I was trying to add an integration test case for our bamboo package with the new ROOT 6.28, but the tests fail with a segmentation fault.
Bamboo uses RDataFrame to fill histograms and skims. The segfault happens after the event loop has been triggered and is finished and the results have been retrieved and written to a file.
The strange thing is that no stacktrace appears, which makes it quite difficult to debug: all I see is:
*** Break *** segmentation violation
after which execution just hangs forever (the CI/CD tests don’t event fail, they just timeout!)…
The tests in question worked perfectly fine up to now, e.g. with ROOT 6.26.04.
I don’t see anything obvious from the 6.28 release notes that would require changes from our side… Any pointers as to what might be going on would be appreciated!
As it s a problem related to this “bamboo” software you might ask the developers/maintainers of this software. But as it uses RDataFrame, @eguiraud might have some ideas about it.

== Provided material ==

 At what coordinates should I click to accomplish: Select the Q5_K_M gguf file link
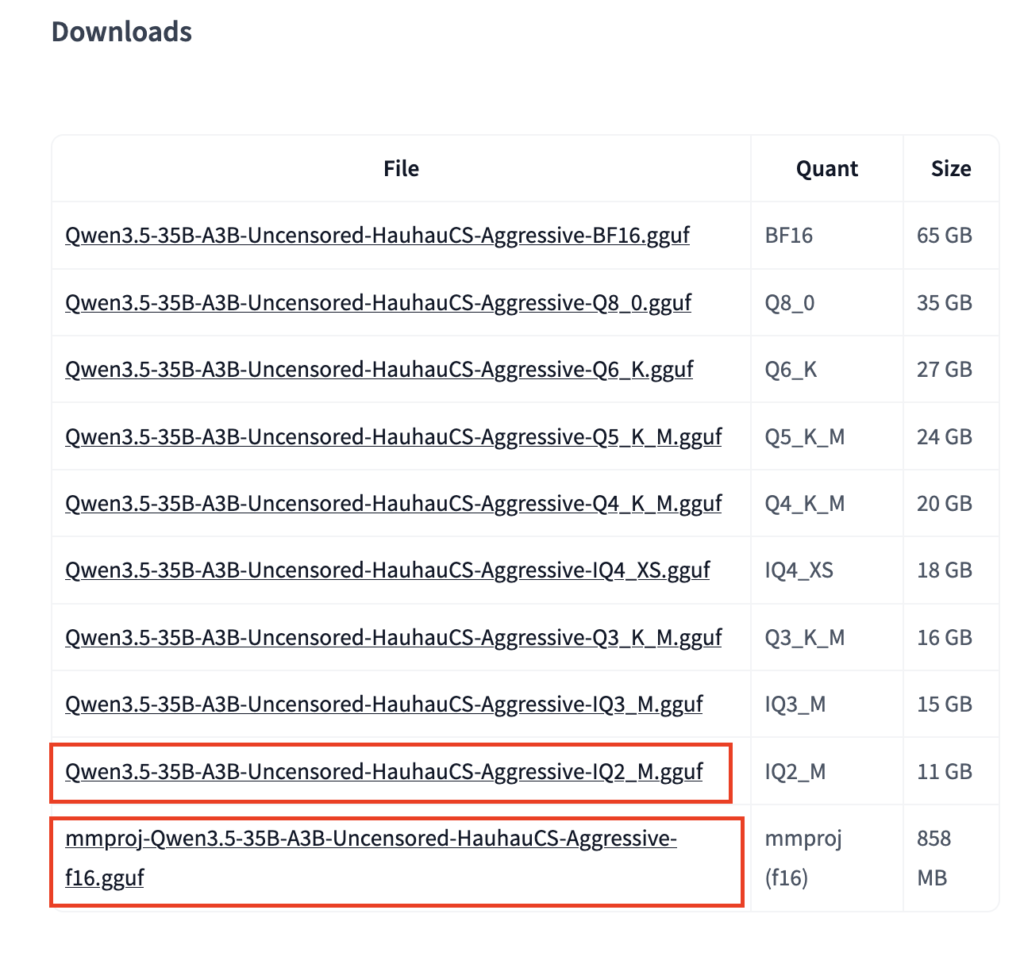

== Tasks ==
1. According to the forum thread about the bamboo segmentation fault, with which earlier ROOT version did the tests work without problems?
2. Resume the forum thread about the bamboo segmentation fault under ROOT 6.28 after its last sentence.

== Written responses ==
1. ROOT 6.26.04

2.
Actually, after adding the newly available CLING_DEBUG=1, I got more information:
cppyy.ll.SegmentationViolation: Template method resolution failed:
static unique_ptr<rdfhelpers::PrintProgress,default_delete<rdfhelpers::PrintProgress> > rdfhelpers::PrintProgress::addToNode(ROOT::RDF::RInterface<ROOT::Detail::RDF::RLoopManager,void> df, int printFreq, int nThreads = 1) =>
SegmentationViolation: segfault in C++; program state was reset
static unique_ptr<rdfhelpers::PrintProgress,default_delete<rdfhelpers::PrintProgress> > rdfhelpers::PrintProgress::addToNode(ROOT::RDF::RInterface<ROOT::Detail::RDF::RLoopManager,void>* df, int printFreq, int nThreads = 1) =>
SegmentationViolation: segfault in C++; program state was reset
static unique_ptr<rdfhelpers::PrintProgress,default_delete<rdfhelpers::PrintProgress> > rdfhelpers::PrintProgress::addToNode(ROOT::RDF::RInterface<ROOT::Detail::RDF::RLoopManager,void> df, int printFreq, int nThreads = 1) =>
SegmentationViolation: segfault in C++; program state was reset
While it’s still not clear to me why that gets broken all of a sudden, at least I have something to go by…
EDIT: removing the PrintProgress::addToNode call, I get:
cppyy.ll.SegmentationViolation: TH1D& ROOT::RDF::RResultPtr<TH1D>::operator*() =>
SegmentationViolation: segfault in C++; program state was reset
which is a segfault from the event loop itself…
However, is it expected that after the segfault the crashed program doesn’t exit and just hangs forever waiting for a stracktrace?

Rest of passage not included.